Saturday, October 28, 2006

This Blog is Based Upon Actual Movies

I love old black and white movies. One of the reasons I like them is realism. Yeah, I know they can be a little hokey in special effects and the moralities are outdated but they also didn't depend upon $200,000,000 special effects budgets to carry the lame ass actors through an otherwise empty suit of a script.

The B&W movies had real actors. People who weren't afraid to take on difficult character studies. They immersed themselves in a role. And the minor actors weren't all cookie cutter simulacrums of one another, as they are today. They were true character actors because they had true personalities.

They knew how to present psychological thrillers. Hitchcock knew that the ticking bomb would build suspense but he also knew that the true devastation was not in the explosive special effects but rather in the reactions and acting abilities of his actors.

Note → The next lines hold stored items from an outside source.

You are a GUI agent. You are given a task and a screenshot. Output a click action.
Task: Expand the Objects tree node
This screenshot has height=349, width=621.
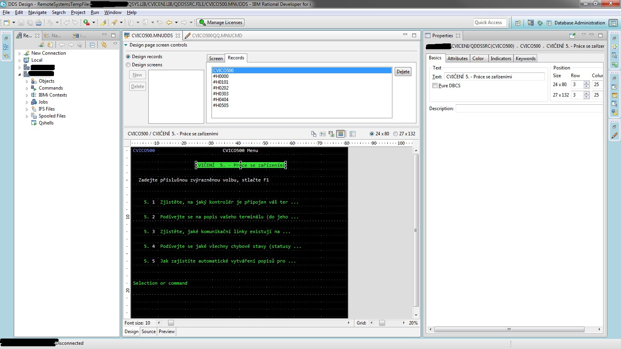[x=27, y=81]
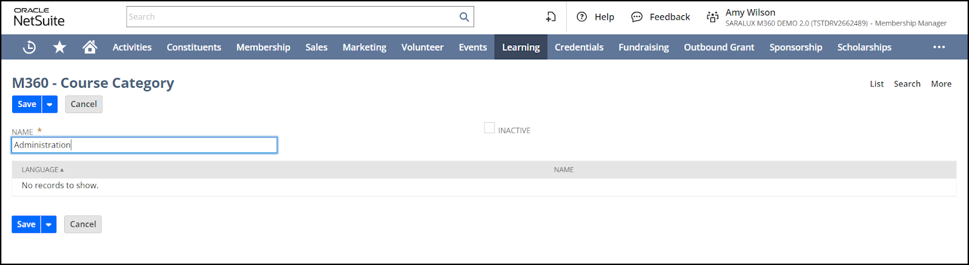Click the search magnifier icon
This screenshot has width=969, height=265.
[x=464, y=17]
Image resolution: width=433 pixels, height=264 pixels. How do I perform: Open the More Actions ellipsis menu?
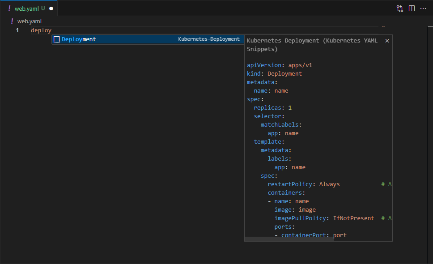coord(423,9)
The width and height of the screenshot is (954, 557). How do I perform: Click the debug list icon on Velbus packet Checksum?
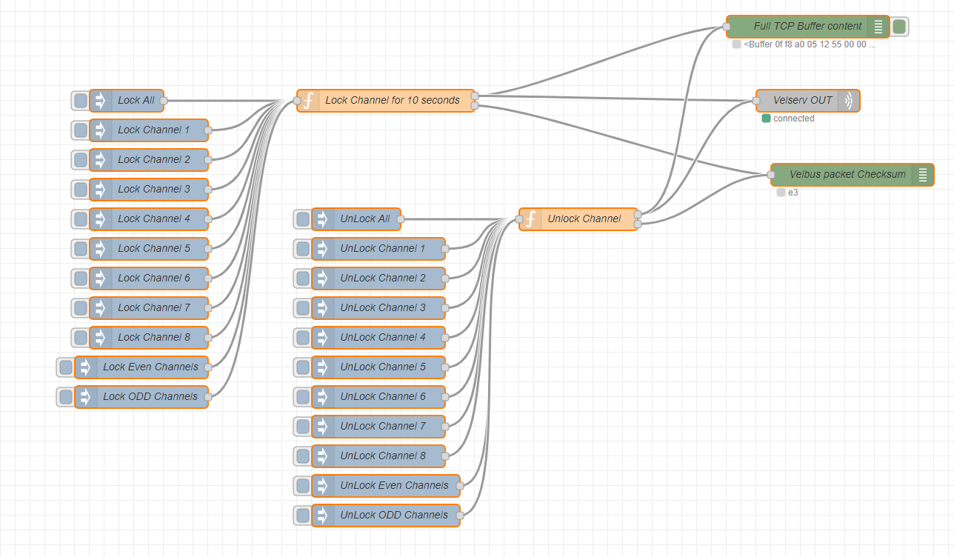(x=923, y=175)
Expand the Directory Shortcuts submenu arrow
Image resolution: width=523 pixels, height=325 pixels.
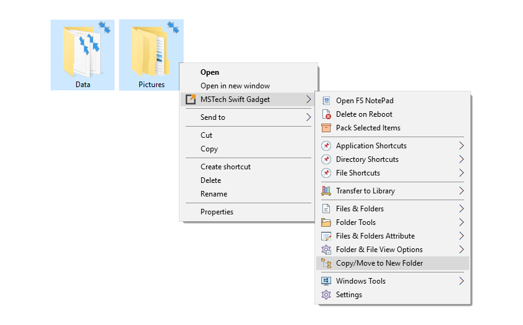(x=461, y=159)
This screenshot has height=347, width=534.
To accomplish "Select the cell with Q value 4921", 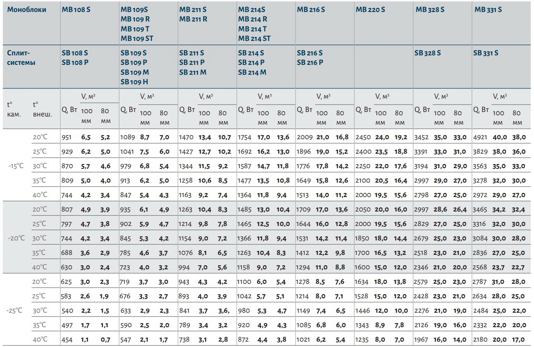I will pos(481,137).
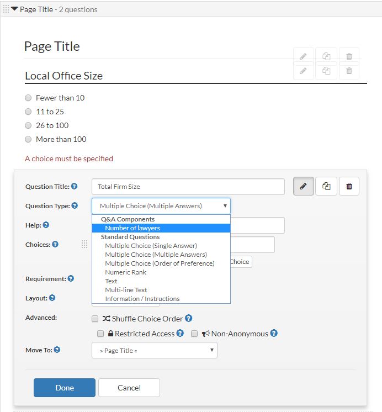The image size is (382, 412).
Task: Duplicate the Total Firm Size question via copy icon
Action: click(x=326, y=186)
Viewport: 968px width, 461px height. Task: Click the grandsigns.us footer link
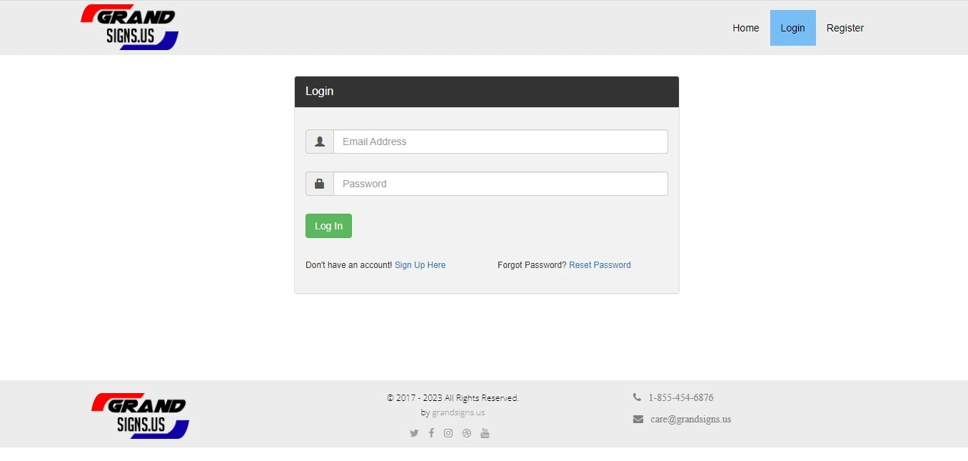(x=458, y=412)
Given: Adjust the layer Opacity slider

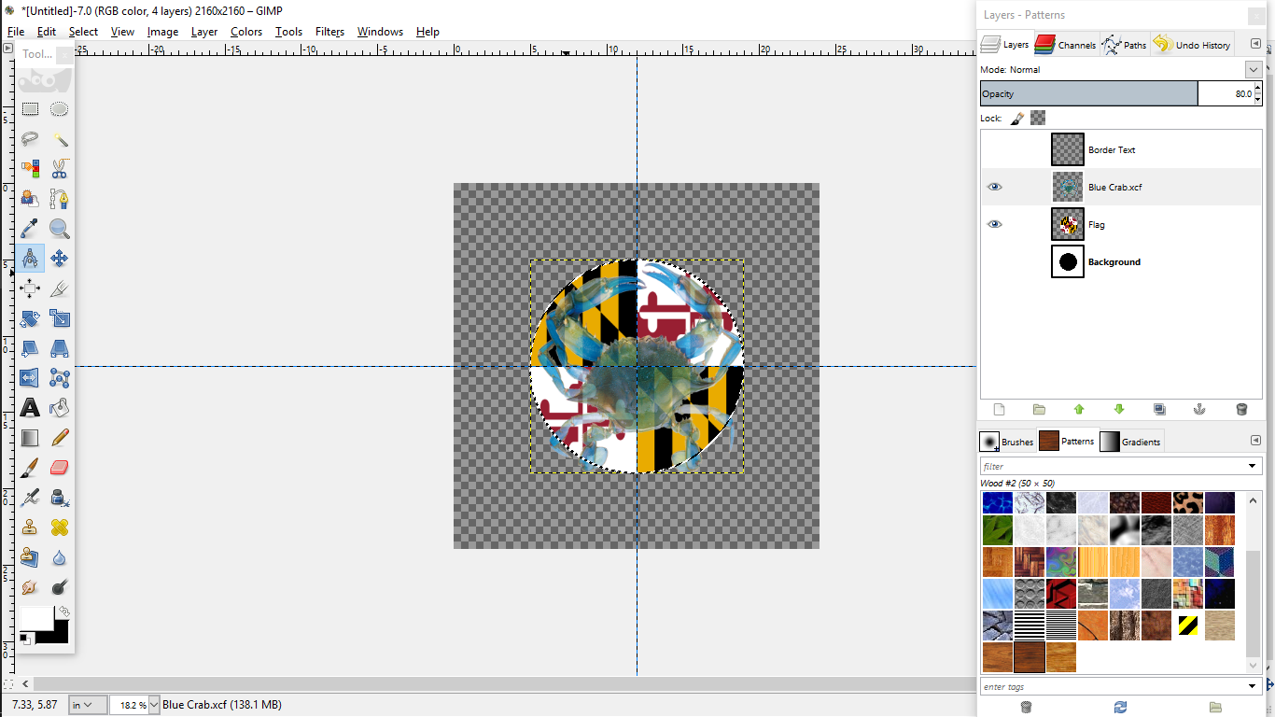Looking at the screenshot, I should tap(1088, 93).

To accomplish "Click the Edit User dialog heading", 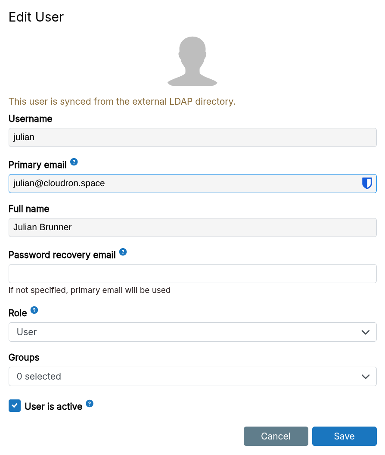I will point(36,17).
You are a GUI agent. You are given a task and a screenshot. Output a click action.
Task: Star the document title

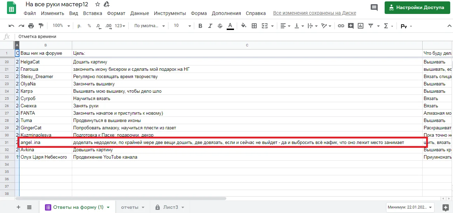[97, 5]
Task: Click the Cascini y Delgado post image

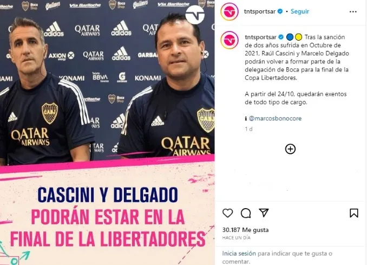Action: pyautogui.click(x=107, y=132)
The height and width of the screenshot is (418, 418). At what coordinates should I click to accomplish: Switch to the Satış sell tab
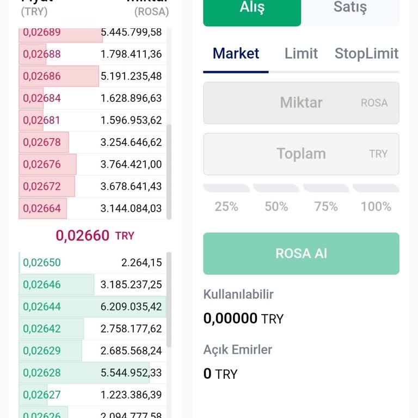pos(350,9)
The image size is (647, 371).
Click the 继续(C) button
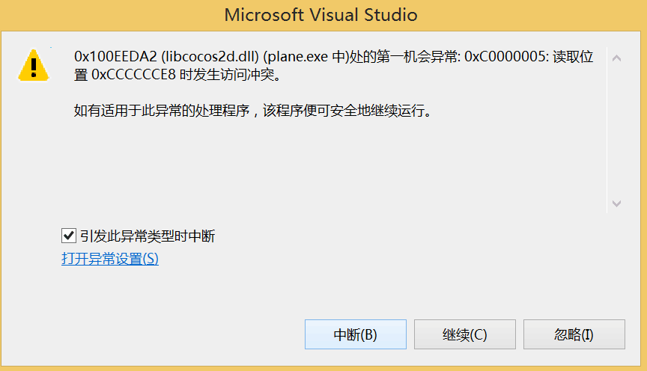(x=465, y=334)
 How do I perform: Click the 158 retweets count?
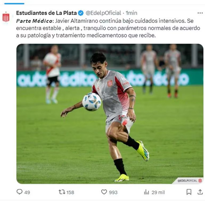click(x=70, y=192)
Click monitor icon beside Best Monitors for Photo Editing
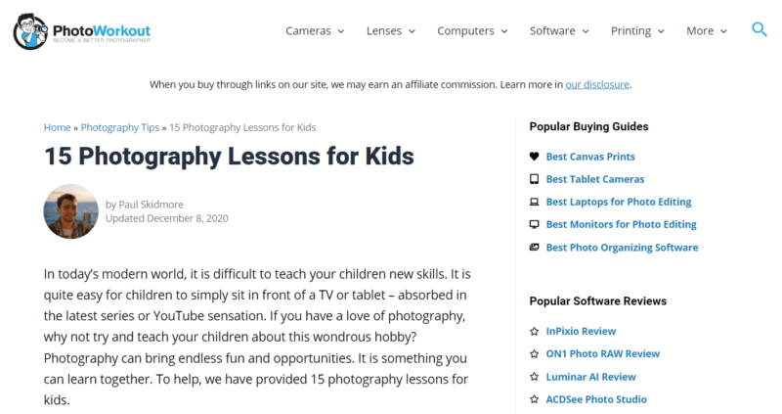The width and height of the screenshot is (782, 414). click(x=534, y=224)
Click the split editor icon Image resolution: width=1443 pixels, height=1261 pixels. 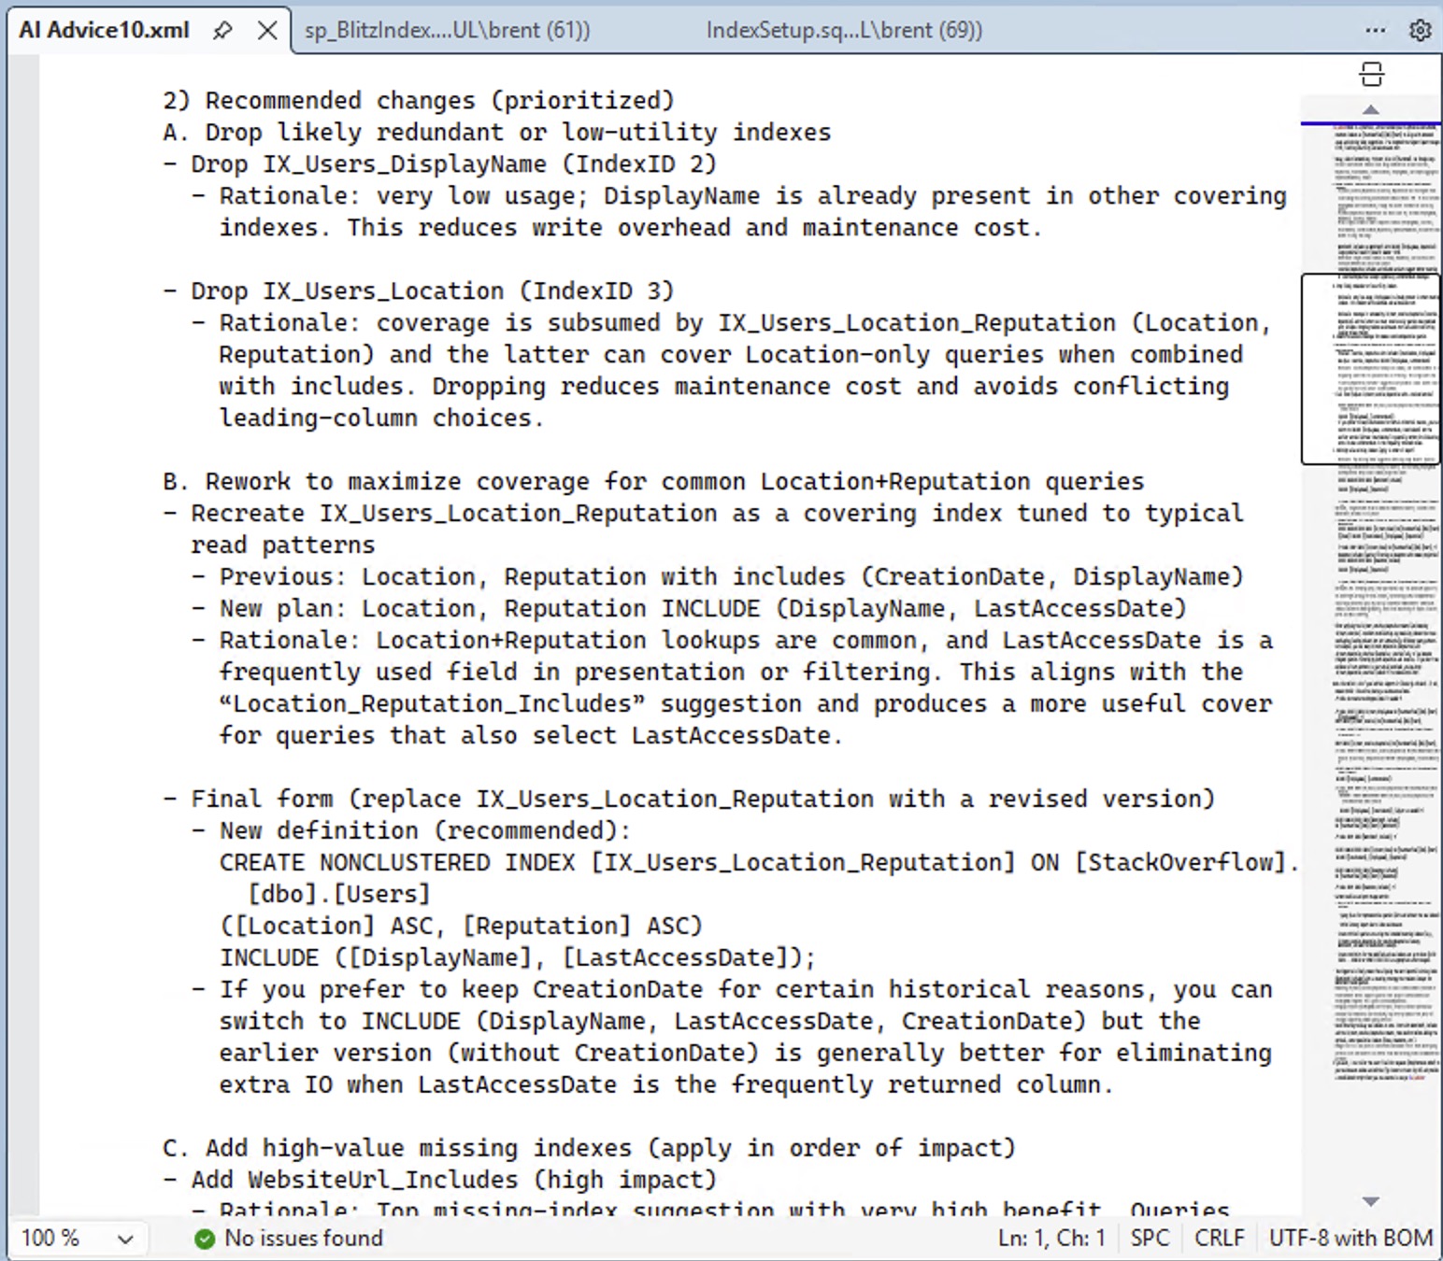coord(1371,75)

And I am aware that there were some truly dreadful B&W movies made. But there were some real classics that stand the test of time, as well. How many true classics have been released recently? If you listen to the media hype for the Oscar Race you would think they were all classics. But if you strip away the rhetoric and just watch the movies you will be sadly disappointed.

I was watching a movie called 14 Hours yesterday. It was a psychological suspense movie about a man on a ledge in New York City. The movie took place in and was filmed in 1951. It starred Richard Basehart, Paul Douglas, Agnes Moorehead and Howard DaSilva. I thought it was a great movie.

As I was watching the opening credits, I realized another difference between the old B&Ws and modern movies. The old movies often had similar notices to this one:

The events and characters
depicted in this movie are entirely
fictional and any similarity to actual
occurrences or with actual persons,
either living or dead, is not intended.

In other words, the story telling and the acting were so realistic that the producers were afraid someone would be too upset by its true-to-life portrayals. On the other hand, I notice this warning at the beginning of movies now-a-days:

This story is based upon actual events.

The difference being, in most cases, that the load of crap they are trying to sell us is so unbelievable that they feel a need to say, "Hey, it could happen!"

So, yes, I do enjoy the black and white movies more. These may have been some of the reasons why I do. I am sure there are others. But I am also sure of something else. "They just don't make 'em like that, anymore."